Posted 23 November 2009 - 10:38 AM
I thought I would ask to see if others have the same problem as me and if it is a typical Scleroderma thing. I have lung function tests every year which I seem to be able to pass quite well but this test is carried out using a long, steady breath in and out with variations on that theme. My problem is that it takes more than normal effort to fill my lungs when I breathe and this becomes exhausting especially if I exert myself. I am wondering where to go with this as I can exercise less each year.
Your opinions would be really appreciated.
Posted 23 November 2009 - 12:40 PM
Those pulmonary function tests can really be tiring, can't they? What most of us don't realize is how many muscles are involved in breathing - lots and lots of them. They move the ribs, help the diaphragm (it's a big muscle) push air out, pull air in. When, for whatever reason we're having to work harder to breathe, it's no wonder we get tired. Doing the spirometry (which is what I think your tests are, although I could be wrong) isn't a normal way of breathing for most of us and I think that's tiring in itself.
Of course, this is something best addressed by your doctor, but one thing you can do to help yourself is to keep your chest muscles strong. There are some exercises that can be done with a resistance band. I have a stretching exercise that was prescribed to help with my chest expansion which is somewhat restricted.
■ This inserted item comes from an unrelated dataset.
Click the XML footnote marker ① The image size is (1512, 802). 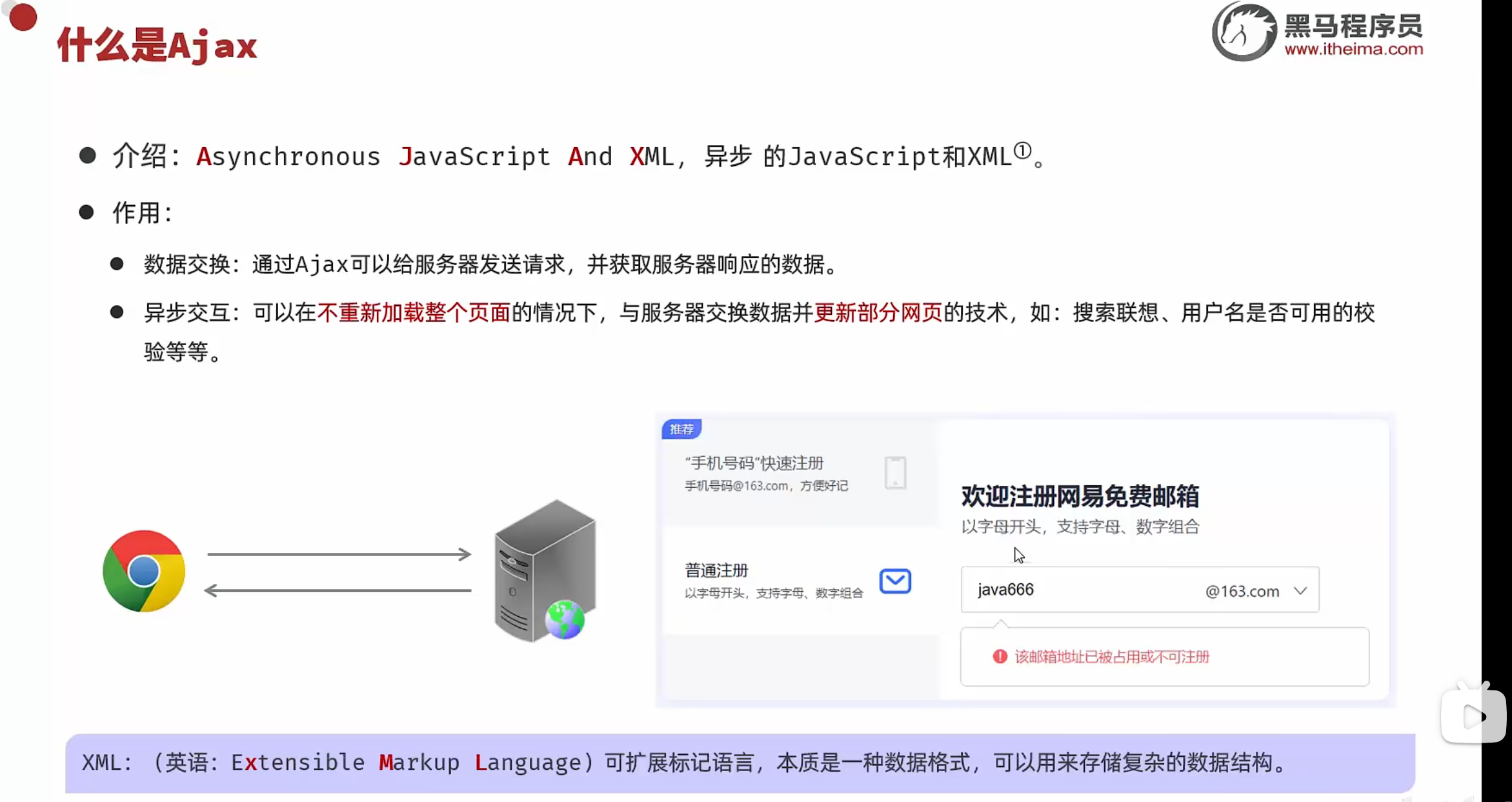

Always paying attention to your posture is helpful because the same muscles that support good posture are used in breathing. Sigh, no more slouching in a warm and comfortable recliner~
Another thing you can do is watch your weight. My pulmonologist who's pretty hot on the weight issue showed me a comparison of my chest CT's before and after I'd lost only 2 kilograms. The breathing room I acquired was astounding.
I guess the best thing advice I've had that you could also use to motivate yourself to exercise is: the less you exercise the less you can. I'd talk to your doctor about setting up an exercise programme. The stronger your muscles are, especially the big muscle groups, the more efficiently they use oxygen. I suspect your doctor would also point out the cardiac benefits of exercise.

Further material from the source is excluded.